For the entries below, repeat exactly each line starting with the one that contains "[combobox] (514, 134)" and going on through the one that contains "mehr (690, 855)", and no others.

___ EXTRACTED MATERIAL

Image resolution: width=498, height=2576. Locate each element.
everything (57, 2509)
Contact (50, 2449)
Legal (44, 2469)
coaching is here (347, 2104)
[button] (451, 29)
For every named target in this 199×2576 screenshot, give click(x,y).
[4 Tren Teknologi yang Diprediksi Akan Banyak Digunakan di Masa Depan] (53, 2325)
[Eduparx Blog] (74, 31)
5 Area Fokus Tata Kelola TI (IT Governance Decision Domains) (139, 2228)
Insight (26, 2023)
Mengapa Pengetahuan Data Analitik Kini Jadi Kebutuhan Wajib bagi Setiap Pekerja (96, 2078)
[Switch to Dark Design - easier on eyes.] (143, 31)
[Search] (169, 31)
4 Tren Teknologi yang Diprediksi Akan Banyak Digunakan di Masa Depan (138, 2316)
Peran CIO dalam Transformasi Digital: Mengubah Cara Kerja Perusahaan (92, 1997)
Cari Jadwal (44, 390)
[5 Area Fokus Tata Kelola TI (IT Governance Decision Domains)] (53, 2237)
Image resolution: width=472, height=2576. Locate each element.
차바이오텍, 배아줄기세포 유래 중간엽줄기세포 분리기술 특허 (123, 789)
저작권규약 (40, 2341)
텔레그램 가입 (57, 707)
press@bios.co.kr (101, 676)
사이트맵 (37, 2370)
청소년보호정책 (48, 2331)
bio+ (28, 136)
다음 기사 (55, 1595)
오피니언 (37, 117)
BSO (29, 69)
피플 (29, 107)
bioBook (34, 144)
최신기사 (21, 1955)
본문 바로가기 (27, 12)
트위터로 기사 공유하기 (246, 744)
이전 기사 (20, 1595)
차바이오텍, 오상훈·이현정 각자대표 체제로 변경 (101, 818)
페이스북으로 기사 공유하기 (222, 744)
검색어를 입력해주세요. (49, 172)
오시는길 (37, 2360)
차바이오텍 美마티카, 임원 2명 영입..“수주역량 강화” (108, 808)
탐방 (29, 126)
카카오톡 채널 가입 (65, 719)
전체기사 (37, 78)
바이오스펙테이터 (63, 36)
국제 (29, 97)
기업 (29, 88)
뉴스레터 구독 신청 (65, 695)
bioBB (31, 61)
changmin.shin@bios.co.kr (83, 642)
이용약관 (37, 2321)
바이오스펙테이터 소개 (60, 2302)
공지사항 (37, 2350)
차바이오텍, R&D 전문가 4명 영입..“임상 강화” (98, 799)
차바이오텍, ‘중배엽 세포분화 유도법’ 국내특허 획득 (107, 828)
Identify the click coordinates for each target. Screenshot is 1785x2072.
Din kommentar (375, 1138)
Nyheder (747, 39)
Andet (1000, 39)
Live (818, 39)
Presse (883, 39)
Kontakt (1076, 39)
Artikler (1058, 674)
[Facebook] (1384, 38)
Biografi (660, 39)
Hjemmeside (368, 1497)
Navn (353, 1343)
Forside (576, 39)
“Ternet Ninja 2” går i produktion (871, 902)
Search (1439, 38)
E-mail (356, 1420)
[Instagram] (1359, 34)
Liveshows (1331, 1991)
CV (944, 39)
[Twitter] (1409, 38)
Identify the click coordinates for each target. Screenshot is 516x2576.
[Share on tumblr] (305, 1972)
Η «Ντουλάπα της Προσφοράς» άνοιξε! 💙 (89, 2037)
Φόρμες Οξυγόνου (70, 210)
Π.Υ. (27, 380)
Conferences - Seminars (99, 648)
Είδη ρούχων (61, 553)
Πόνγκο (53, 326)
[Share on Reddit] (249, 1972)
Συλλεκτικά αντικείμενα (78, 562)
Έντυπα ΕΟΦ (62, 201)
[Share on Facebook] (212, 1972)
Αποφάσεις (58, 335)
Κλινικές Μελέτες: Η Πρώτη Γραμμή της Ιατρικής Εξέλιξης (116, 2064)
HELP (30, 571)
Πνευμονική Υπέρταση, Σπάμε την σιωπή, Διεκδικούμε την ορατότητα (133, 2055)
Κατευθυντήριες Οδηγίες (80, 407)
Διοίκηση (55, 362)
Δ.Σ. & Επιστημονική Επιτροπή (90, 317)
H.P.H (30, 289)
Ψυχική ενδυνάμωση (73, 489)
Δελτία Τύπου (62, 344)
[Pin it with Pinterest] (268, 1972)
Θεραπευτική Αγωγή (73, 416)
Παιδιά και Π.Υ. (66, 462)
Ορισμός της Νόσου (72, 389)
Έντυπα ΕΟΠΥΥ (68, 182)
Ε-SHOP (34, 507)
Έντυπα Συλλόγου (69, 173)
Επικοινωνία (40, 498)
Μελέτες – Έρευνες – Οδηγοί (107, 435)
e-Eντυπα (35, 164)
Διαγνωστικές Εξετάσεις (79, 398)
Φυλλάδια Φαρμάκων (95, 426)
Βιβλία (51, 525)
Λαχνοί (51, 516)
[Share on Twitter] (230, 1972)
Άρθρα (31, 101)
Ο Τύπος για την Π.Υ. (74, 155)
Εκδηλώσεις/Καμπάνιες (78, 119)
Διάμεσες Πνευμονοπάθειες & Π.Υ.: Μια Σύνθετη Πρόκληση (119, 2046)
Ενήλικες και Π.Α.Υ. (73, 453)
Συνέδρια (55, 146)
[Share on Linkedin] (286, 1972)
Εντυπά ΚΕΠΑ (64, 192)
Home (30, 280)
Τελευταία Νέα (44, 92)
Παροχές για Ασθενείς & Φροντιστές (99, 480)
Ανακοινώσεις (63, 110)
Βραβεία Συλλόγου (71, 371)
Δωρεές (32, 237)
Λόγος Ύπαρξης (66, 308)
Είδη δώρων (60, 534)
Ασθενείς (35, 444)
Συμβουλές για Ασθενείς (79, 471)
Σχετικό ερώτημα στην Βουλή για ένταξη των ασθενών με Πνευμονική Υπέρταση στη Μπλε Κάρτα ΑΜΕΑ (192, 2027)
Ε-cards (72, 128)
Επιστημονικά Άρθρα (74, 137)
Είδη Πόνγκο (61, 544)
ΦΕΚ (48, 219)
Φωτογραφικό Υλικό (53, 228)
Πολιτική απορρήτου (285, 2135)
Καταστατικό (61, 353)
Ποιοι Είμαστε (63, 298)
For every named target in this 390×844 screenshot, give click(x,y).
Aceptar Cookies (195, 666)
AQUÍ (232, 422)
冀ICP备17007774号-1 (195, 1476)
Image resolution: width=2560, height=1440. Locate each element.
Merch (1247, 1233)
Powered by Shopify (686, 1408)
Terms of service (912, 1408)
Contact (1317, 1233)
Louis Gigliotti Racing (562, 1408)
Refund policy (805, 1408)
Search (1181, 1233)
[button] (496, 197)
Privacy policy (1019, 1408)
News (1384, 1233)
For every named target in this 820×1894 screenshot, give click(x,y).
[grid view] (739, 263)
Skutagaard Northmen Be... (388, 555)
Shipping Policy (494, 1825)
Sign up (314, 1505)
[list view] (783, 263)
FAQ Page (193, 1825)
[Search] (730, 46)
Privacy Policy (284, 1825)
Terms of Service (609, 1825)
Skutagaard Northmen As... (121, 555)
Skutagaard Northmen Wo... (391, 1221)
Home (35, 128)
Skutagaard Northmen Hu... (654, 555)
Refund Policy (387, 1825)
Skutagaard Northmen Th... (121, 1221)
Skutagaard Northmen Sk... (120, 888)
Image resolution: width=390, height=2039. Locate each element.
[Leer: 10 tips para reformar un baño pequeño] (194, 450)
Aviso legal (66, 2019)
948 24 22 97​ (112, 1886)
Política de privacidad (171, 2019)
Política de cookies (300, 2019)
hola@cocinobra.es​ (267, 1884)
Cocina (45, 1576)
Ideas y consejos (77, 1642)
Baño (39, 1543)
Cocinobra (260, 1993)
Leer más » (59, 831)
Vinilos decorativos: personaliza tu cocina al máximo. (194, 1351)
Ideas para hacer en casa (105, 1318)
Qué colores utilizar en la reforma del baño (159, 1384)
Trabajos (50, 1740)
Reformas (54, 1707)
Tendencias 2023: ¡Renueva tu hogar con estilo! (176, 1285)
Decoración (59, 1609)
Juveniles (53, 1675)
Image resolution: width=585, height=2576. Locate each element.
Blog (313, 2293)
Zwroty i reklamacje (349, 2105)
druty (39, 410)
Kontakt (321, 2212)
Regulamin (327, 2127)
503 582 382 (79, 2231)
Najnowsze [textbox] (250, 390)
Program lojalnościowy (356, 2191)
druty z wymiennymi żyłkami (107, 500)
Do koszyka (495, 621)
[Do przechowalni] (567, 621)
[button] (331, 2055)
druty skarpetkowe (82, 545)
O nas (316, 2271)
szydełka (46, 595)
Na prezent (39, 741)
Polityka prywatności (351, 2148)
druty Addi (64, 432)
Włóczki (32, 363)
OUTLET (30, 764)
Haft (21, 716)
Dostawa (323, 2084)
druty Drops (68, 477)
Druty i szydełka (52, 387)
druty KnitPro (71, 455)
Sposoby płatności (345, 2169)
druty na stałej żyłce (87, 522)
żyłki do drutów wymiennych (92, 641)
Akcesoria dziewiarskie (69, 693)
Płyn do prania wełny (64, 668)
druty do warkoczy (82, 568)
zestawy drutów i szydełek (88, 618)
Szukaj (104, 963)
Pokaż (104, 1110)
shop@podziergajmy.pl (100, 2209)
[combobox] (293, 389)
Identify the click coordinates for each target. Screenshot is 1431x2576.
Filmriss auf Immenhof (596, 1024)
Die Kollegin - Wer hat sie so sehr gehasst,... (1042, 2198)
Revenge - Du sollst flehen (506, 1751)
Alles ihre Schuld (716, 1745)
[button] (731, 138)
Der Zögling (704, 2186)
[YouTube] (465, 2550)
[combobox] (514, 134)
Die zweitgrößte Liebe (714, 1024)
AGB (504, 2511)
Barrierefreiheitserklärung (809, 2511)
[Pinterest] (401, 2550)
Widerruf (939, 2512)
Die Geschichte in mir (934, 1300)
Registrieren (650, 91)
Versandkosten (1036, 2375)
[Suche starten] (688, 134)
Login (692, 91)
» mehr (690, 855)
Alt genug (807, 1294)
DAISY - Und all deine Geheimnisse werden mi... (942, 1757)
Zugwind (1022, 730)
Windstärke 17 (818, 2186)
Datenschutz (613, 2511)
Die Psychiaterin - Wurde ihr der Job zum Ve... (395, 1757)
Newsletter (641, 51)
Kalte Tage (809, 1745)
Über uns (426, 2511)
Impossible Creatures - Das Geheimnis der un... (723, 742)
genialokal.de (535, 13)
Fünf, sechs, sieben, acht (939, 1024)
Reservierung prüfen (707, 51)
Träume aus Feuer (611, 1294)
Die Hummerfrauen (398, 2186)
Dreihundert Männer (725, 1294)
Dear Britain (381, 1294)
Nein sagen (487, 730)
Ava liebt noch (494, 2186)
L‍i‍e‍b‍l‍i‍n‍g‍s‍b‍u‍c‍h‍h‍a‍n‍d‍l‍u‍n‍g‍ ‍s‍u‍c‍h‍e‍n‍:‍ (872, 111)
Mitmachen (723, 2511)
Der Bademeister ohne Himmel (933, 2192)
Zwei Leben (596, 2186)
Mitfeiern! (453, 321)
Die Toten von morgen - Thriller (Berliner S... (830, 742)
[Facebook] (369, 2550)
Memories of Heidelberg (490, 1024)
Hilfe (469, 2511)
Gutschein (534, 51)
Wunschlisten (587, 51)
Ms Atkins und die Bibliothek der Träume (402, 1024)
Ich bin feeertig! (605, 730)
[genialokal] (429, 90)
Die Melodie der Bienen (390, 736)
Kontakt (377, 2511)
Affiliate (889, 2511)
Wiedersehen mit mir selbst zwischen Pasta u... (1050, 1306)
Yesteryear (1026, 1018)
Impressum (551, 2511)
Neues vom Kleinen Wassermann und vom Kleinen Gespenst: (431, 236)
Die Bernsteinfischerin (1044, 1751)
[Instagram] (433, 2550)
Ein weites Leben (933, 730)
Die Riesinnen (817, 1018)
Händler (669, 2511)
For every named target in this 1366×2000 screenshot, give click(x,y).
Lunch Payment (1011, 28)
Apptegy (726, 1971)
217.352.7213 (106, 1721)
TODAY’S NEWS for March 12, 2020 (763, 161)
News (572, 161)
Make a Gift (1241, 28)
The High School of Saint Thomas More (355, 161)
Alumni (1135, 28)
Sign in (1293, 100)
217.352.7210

______

* ANSWER
[combobox] (514, 134)
Die zweitgrößte Liebe (714, 1024)
AGB (504, 2511)
Barrierefreiheitserklärung (809, 2511)
[Pinterest] (401, 2550)
Widerruf (939, 2512)
Die Geschichte in mir (934, 1300)
Registrieren (650, 91)
Versandkosten (1036, 2375)
[Suche starten] (688, 134)
Login (692, 91)
» mehr (690, 855)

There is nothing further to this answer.